=== Section Start ===

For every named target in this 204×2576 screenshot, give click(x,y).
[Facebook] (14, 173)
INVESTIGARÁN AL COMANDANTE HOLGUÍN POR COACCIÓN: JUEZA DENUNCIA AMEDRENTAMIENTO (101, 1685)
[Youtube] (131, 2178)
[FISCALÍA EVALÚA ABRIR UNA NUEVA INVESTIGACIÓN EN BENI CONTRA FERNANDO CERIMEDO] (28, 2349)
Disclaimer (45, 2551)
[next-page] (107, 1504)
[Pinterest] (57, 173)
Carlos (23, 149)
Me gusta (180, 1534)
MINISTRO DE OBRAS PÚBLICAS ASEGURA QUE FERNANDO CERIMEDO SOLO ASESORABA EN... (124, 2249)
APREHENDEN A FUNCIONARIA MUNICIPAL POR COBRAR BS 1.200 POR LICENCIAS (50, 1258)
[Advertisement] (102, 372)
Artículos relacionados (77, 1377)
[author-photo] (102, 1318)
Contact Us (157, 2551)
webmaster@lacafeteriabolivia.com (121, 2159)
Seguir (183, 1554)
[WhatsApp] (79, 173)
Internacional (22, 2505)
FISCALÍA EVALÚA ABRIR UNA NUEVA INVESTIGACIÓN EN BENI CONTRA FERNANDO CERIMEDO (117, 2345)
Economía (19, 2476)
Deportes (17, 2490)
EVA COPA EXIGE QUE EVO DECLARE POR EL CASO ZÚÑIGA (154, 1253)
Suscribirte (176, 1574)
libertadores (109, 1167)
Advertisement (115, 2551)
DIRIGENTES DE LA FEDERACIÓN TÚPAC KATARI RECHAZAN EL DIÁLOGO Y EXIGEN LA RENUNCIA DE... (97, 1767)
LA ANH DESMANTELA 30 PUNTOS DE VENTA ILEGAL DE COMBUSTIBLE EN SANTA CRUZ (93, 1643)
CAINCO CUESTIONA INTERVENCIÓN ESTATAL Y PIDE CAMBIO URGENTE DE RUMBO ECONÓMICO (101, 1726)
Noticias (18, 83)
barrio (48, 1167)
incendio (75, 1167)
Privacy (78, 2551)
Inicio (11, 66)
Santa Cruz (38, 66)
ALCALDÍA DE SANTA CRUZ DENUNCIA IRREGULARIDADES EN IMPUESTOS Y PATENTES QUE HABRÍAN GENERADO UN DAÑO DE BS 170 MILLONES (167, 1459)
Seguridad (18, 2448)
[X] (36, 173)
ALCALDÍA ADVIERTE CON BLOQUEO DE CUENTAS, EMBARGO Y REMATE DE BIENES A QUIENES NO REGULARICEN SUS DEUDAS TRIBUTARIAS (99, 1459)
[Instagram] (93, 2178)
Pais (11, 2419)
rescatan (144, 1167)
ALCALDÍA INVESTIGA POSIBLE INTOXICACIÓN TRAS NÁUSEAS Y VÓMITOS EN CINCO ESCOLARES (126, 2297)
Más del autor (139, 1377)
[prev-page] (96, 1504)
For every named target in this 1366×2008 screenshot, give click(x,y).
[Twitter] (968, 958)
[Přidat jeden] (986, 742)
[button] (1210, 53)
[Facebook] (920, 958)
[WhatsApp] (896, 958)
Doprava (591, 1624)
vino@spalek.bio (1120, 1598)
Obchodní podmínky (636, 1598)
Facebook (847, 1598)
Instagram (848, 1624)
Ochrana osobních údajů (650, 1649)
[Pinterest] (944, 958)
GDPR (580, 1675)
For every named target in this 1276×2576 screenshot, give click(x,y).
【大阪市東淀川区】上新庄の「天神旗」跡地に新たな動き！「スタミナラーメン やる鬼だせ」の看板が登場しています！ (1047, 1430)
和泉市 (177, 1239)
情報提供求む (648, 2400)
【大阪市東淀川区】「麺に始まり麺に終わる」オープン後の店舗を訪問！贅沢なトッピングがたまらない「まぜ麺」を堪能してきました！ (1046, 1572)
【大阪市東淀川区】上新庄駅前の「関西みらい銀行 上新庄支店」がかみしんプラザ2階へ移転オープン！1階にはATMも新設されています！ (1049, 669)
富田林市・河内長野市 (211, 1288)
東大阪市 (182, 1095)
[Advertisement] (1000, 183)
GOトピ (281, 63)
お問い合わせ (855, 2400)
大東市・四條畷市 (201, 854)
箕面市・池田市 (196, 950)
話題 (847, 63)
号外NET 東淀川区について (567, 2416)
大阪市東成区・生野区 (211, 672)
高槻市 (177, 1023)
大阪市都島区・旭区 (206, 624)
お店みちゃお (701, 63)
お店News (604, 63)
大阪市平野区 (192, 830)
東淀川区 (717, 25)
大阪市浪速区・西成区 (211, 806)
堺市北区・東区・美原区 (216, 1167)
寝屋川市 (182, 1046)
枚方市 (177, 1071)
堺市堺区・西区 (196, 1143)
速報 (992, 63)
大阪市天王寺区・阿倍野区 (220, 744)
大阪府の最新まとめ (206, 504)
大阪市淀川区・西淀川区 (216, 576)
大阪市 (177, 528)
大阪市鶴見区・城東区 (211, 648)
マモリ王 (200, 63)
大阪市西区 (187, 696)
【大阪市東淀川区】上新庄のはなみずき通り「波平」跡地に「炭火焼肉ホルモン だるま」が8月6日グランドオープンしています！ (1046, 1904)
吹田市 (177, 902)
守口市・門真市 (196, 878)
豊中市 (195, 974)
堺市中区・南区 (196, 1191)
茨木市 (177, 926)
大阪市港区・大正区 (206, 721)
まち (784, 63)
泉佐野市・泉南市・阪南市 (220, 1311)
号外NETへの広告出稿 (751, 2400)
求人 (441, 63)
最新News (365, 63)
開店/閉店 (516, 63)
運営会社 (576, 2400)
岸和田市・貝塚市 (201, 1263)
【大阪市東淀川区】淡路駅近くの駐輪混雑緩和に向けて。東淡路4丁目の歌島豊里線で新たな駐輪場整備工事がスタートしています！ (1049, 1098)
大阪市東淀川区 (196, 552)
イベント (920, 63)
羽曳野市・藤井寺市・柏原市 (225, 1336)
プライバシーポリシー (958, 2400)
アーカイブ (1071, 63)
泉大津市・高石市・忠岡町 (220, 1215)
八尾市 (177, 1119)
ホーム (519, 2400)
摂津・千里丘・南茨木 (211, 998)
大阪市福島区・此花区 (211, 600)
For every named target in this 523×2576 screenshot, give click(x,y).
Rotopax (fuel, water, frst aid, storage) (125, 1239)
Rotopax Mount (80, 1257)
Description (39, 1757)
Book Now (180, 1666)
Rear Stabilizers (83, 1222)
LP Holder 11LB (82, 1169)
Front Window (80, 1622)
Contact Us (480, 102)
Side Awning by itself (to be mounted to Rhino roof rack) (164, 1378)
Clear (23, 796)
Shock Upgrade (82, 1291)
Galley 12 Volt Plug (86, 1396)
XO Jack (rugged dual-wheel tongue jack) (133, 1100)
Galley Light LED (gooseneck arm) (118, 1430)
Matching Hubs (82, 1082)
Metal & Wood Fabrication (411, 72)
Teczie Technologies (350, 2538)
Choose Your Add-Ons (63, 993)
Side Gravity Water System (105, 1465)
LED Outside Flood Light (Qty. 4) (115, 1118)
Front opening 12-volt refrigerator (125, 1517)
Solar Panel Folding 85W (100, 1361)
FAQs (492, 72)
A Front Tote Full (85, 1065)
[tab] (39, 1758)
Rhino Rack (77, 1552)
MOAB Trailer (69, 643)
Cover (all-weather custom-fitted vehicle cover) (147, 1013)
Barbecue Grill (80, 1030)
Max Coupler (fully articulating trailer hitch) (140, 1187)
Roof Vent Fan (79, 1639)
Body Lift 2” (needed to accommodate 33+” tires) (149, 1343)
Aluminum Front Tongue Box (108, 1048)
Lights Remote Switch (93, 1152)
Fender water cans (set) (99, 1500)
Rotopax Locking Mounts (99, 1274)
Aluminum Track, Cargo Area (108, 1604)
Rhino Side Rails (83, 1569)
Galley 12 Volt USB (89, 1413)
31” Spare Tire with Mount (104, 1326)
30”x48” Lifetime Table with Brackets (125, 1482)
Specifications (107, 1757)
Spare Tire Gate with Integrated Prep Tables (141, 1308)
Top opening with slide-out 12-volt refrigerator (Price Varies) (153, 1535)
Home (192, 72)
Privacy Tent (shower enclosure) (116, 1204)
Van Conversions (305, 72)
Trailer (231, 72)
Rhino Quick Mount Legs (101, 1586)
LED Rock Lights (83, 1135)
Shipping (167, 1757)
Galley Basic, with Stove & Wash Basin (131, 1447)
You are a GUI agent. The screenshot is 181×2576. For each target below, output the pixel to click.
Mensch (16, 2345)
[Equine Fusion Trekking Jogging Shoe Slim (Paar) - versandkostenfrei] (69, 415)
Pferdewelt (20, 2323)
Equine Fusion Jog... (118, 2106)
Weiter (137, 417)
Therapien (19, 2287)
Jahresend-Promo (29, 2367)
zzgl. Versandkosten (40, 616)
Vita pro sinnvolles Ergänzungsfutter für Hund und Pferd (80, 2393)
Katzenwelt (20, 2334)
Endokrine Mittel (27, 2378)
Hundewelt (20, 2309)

=== Section End ===

• What you are asked to do: Reproduce verbatim the lines above, from the line with "[Pinterest] (944, 958)" through the line with "Contact Us (480, 102)".

• Task response:
[Pinterest] (944, 958)
GDPR (580, 1675)
For every named target in this 1276×2576 screenshot, give click(x,y).
【大阪市東淀川区】上新庄の「天神旗」跡地に新たな動き！「スタミナラーメン やる鬼だせ」の看板が登場しています！ (1047, 1430)
和泉市 (177, 1239)
情報提供求む (648, 2400)
【大阪市東淀川区】「麺に始まり麺に終わる」オープン後の店舗を訪問！贅沢なトッピングがたまらない「まぜ麺」を堪能してきました！ (1046, 1572)
【大阪市東淀川区】上新庄駅前の「関西みらい銀行 上新庄支店」がかみしんプラザ2階へ移転オープン！1階にはATMも新設されています！ (1049, 669)
富田林市・河内長野市 (211, 1288)
東大阪市 (182, 1095)
[Advertisement] (1000, 183)
GOトピ (281, 63)
お問い合わせ (855, 2400)
大東市・四條畷市 (201, 854)
箕面市・池田市 (196, 950)
話題 (847, 63)
号外NET 東淀川区について (567, 2416)
大阪市東成区・生野区 (211, 672)
高槻市 (177, 1023)
大阪市都島区・旭区 (206, 624)
お店みちゃお (701, 63)
お店News (604, 63)
大阪市平野区 (192, 830)
東淀川区 (717, 25)
大阪市浪速区・西成区 (211, 806)
堺市北区・東区・美原区 (216, 1167)
寝屋川市 (182, 1046)
枚方市 (177, 1071)
堺市堺区・西区 (196, 1143)
速報 (992, 63)
大阪市天王寺区・阿倍野区 (220, 744)
大阪府の最新まとめ (206, 504)
大阪市淀川区・西淀川区 (216, 576)
大阪市 (177, 528)
大阪市鶴見区・城東区 (211, 648)
マモリ王 (200, 63)
大阪市西区 (187, 696)
【大阪市東淀川区】上新庄のはなみずき通り「波平」跡地に「炭火焼肉ホルモン だるま」が8月6日グランドオープンしています！ (1046, 1904)
吹田市 (177, 902)
守口市・門真市 (196, 878)
豊中市 (195, 974)
堺市中区・南区 (196, 1191)
茨木市 (177, 926)
大阪市港区・大正区 (206, 721)
まち (784, 63)
泉佐野市・泉南市・阪南市 (220, 1311)
号外NETへの広告出稿 (751, 2400)
求人 (441, 63)
最新News (365, 63)
開店/閉店 (516, 63)
運営会社 (576, 2400)
岸和田市・貝塚市 (201, 1263)
【大阪市東淀川区】淡路駅近くの駐輪混雑緩和に向けて。東淡路4丁目の歌島豊里線で新たな駐輪場整備工事がスタートしています！ (1049, 1098)
大阪市東淀川区 (196, 552)
イベント (920, 63)
羽曳野市・藤井寺市・柏原市 (225, 1336)
プライバシーポリシー (958, 2400)
アーカイブ (1071, 63)
泉大津市・高石市・忠岡町 (220, 1215)
八尾市 (177, 1119)
ホーム (519, 2400)
摂津・千里丘・南茨木 (211, 998)
大阪市福島区・此花区 (211, 600)
For every named target in this 523×2576 screenshot, give click(x,y).
Rotopax (fuel, water, frst aid, storage) (125, 1239)
Rotopax Mount (80, 1257)
Description (39, 1757)
Book Now (180, 1666)
Rear Stabilizers (83, 1222)
LP Holder 11LB (82, 1169)
Front Window (80, 1622)
Contact Us (480, 102)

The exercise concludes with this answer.